SEC Proposes ESG Disclosure Requirements for Investment Advisers and Investment Companies
May 25, 2022
On May 25, 2022, the US Securities and Exchange Commission proposed form and rule amendments under both the Investment Advisers Act of 1940 and the Investment Company Act of 1940 (the “Proposal“) to require registered investment advisers, certain advisers that are exempt from registration (collectively, the “Advisers”), registered investment companies and business development companies (collectively, the “Registered Funds”), to provide additional information regarding their environmental, social, and governance (“ESG”) investment practices.
Proposed ESG Disclosure Requirements for Registered Funds
The Proposal would implement disclosure requirements for Registered Funds based on the centrality of ESG to a Registered Fund’s investment strategy. The Proposal identifies a Registered Fund (except unit investment trusts) the following three types:
Integration Funds, meaning Registered Funds that consider ESG factors in their investment selections but in which ESG factors are “generally no more significant than other factors in the investment selection process, such that ESG factors may not be determinative in deciding to include or exclude any particular investment in the portfolio.” Such funds would be required to describe how ESG factors are incorporated into their investment process.
ESG-Focused Funds, meaning Registered Funds for which ESG factors are a significant or main consideration in (i) investment selection or (ii) engagement with the Registered Fund’s portfolio companies. ESG-Focused Funds include funds (1) with a name including terms that indicate that the fund’s investment decisions incorporate one or more ESG factors, and (2) whose advertisements or sales literature indicate that the fund’s investment decisions incorporate one or more ESG factors by using them as a significant or main consideration in selecting investments. They also include funds that (a) track an ESG-focused index; (b) apply a screen to include or exclude investments or particular industries based on ESG factors; and (c) have a policy of voting their proxies and engaging with the management of their portfolio companies to encourage ESG practices or outcomes. Such funds would be required to provide detailed disclosure, including a standardized ESG strategy overview table, about how the fund focuses on ESG factors in its investment process.
Impact Funds, which is a subset of ESG-Focused Funds that seek to achieve a particular ESG impact. For instance, (i) funds that invest with the goal of seeking current income while furthering the fund’s disclosed goal of financing the construction of affordable housing units, and (ii) funds that invest with the goal of seeking to advance the availability of clean water by investing in industrial water treatment and conservation portfolio companies. Such funds would be required to disclose how it measures progress on its objective.
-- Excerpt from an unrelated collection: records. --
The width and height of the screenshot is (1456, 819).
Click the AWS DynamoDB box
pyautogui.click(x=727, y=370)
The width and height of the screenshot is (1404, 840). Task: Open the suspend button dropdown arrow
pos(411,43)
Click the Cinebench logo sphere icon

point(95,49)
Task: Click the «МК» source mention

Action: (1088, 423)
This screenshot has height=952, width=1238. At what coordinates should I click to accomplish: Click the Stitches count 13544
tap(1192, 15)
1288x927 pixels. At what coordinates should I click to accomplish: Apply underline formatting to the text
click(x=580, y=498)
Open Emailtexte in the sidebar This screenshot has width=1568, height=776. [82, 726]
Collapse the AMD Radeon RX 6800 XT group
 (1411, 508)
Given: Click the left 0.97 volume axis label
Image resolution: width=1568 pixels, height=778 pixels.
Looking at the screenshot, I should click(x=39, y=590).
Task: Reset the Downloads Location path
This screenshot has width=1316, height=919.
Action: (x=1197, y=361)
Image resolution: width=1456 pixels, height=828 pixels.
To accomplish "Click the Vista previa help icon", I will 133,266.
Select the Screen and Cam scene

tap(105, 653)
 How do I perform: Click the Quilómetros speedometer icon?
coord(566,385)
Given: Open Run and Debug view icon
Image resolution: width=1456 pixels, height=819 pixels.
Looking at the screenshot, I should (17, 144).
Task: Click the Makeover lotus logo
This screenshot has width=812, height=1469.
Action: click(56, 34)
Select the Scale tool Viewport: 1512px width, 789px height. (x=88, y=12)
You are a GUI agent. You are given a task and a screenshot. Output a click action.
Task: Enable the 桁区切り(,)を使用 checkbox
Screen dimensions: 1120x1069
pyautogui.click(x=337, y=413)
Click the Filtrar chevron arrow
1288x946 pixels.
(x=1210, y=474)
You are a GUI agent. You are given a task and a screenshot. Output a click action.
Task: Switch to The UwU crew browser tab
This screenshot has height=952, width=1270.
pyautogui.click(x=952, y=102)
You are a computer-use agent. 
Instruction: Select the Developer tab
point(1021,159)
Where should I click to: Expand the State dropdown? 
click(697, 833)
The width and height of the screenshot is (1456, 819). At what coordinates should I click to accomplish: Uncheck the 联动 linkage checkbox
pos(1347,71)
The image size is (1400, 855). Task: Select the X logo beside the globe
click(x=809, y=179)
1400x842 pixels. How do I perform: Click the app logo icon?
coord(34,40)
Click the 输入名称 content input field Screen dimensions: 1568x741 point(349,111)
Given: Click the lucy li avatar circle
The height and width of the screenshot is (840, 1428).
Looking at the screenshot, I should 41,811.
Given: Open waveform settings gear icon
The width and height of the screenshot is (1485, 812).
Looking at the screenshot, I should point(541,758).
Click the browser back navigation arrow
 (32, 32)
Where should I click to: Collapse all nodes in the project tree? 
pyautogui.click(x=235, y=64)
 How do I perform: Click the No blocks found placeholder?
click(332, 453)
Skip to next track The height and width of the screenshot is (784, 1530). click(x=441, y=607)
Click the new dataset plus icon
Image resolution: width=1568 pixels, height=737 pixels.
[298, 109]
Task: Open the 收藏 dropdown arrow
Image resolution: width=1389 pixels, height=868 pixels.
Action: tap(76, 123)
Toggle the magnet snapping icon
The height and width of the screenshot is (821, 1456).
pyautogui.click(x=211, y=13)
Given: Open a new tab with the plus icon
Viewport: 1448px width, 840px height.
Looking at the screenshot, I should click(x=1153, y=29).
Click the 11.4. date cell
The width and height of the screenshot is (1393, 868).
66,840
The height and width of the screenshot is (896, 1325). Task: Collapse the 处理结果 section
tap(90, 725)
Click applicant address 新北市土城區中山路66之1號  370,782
Proposed Form ADV Disclosure Requirements for Investment Advisers
Investment advisers that consider ESG factors as part of their advisory business would be required to include specific disclosures regarding their ESG strategies (similar to those for Registered Funds discussed above) in their Form ADV. The Proposal requires investment advisers to disclose with specificity their ESG investing approach by strategy, as well as certain relationships with related persons, and any ESG-related impacts on proxy voting.
ESG Strategy Disclosure. As proposed, new sub-Item 8.D would require advisers to describe the ESG factor(s) considered for each significant investment strategy or method of analysis, including whether and how the adviser incorporates a particular ESG factor and/or a combination of factors into its management of the strategy.
ESG Criteria/Methodology. Proposed sub-Item 8.D would also require advisers to describe any criteria or methodology used to evaluate, select, or exclude investments based on the consideration of ESG factors.
Relationships with Related Persons. Advisers would be required to describe in Item 10.C of the Brochure any material relationship or arrangement with any related person that is an ESG consultant or other service provider.
Proxy Voting. If an adviser has specific proxy voting policies and procedures to include one or more ESG considerations when voting client securities, the adviser would be required to describe in Item 17 of the Brochure which ESG factors are considered and how they are considered.
The Proposal is and will remain open for public comment for 60 days after its publication in the Federal Register.